Du 28/12/22 au 17/01/23
« Il y a des bonnes sœurs plus calées en sexe que moi. » Nancy dans Mes rendez-vous avec Leo
Voilà une brillante et étonnante comédie sentimentale que porte l’immense comédienne britannique Emma Thompson (la seule tout de même à avoir remporté un Oscar à la fois en tant qu’actrice de Retour à Howard’s End de James Ivory et comme scénariste de Raisons et sentiments d’Ang Lee). Elle est quasiment de tous les plans puisque le film, comme l’indique bien son titre français, relate quasi-exclusivement les rendez vous, dans une chambre d’hôtel haut de gamme, entre Nancy, une femme sexagénaire, et Leo, un jeune homme dont elle s’offre les services (incarné par le superbe et subtil Daryl McCormack, révélation !). Et le film fera sûrement débat car il évoque avec empathie le sujet de la prostitution, qui titille les convictions de certain(e)s.
Alors qu’on découvre dans la première scène Nancy, tailleur austère de femme mûre de la middle class, attendant fébrilement son rendez vous dans la chambre d’hôtel, on va petit à petit en savoir plus sur elle et sa personnalité. Il n’y a guère professeur d’éducation religieuse, veuve depuis deux ans après un mariage plan-plan qui en duré 31, mère de deux enfants, Nancy a toujours mené une existence sans aspérités ni aventures. Côté sexualité, elle reconnaît n’avoir jamais connu le plaisir – c’est bien cette lacune qui l’a convaincue de faire appel à un professionnel. Et face à ce jeune homme au visage d’ange et au corps sublime, s’exprimant parfaitement et sans tabous sur son activité, elle est dans un premier temps désarçonnée voire tétanisée, lourde de préjugés bien qu’elle souhaite profiter du « savoir-faire » de Leo.
Elle s’imaginait que, pour faire ce métier, il fallait y être acculé par la misère, par une histoire familiale compliquée, ou avoir subi des traumatismes liés à la sexualité. Et au lieu de ça, Leo est un jeune homme cultivé, semble-t-il parfaitement équilibré, doux, à l’écoute des désirs et des sentiments de sa « cliente »… Il y a de quoi la déstabiliser ! Et peu à peu, au gré des rendez vous successifs, des discussions et des ébats, ces deux êtres que l’âge et la condition opposent vont s’apprivoiser, apprendre à s’apprécier pour ce qu’ils sont vraiment.

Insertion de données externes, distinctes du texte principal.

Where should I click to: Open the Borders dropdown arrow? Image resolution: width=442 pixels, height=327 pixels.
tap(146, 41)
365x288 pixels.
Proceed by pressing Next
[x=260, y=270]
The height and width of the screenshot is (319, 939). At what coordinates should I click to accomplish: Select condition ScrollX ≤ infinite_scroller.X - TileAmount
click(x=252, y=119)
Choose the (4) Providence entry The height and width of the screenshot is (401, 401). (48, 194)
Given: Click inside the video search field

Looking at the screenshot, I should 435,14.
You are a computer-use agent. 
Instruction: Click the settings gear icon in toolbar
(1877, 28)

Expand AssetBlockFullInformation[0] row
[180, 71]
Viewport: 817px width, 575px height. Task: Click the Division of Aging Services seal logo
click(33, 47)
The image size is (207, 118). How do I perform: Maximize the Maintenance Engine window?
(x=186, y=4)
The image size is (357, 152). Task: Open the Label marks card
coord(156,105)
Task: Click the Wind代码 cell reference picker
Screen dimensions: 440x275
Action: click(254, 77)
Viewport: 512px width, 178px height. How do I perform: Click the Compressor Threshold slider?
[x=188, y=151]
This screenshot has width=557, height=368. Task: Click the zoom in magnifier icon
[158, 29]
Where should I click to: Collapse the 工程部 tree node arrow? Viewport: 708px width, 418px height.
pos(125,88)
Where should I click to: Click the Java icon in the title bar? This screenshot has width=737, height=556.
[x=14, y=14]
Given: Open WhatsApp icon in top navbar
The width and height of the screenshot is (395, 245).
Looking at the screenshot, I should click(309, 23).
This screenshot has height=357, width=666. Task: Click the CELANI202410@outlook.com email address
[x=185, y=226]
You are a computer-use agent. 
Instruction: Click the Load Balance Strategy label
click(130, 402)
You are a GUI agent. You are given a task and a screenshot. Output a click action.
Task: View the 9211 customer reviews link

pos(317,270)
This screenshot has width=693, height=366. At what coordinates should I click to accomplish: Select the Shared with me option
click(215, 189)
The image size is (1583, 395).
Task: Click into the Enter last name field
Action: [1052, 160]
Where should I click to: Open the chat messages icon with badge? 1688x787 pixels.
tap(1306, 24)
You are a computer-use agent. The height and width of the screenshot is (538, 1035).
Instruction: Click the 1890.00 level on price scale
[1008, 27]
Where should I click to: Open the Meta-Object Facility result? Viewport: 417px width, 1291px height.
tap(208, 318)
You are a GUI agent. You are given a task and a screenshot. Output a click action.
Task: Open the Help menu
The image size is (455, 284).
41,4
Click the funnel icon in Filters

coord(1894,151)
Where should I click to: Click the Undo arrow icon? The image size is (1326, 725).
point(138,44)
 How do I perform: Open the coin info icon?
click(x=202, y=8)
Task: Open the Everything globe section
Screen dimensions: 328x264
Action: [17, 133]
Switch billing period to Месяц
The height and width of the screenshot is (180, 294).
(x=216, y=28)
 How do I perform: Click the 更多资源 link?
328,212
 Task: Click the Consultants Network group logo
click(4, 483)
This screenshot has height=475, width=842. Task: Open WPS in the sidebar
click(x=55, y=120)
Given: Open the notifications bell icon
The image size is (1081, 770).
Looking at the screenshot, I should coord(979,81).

À travers une forme très simple, grâce à des dialogues savoureux et souvent très drôles, la réalisatrice australienne et sa scénariste, humoriste de profession, questionnent avec intelligence plusieurs sujets qui nous concernent toutes et tous et d’abord les préjugés agistes d’une société qui accepte aisément les couples où l’homme est plus âgé mais trouve incongru qu’une femme d’un certain âge batifole avec un jeune homme (il n’y a qu’à voir toutes les allusions sexistes que subit Brigitte Macron, venant en particulier de gens qui se prétendent de gauche). Ou encore la découverte et l’acceptation de son corps au-delà des diktats (Emma Thompson, magnifique, n’hésite pas à se dévoiler) et bien sûr une réflexion morale mais dénuée de jugement autour du sexe tarifé. Sans angélisme (un épisode montre que le jeu de rôle entre cliente et travailleur du sexe a ses limites), Mes rendez vous avec Leo est clairement une ode à la relation libre entre adultes consentants, qu’elle soit monnayée ou non.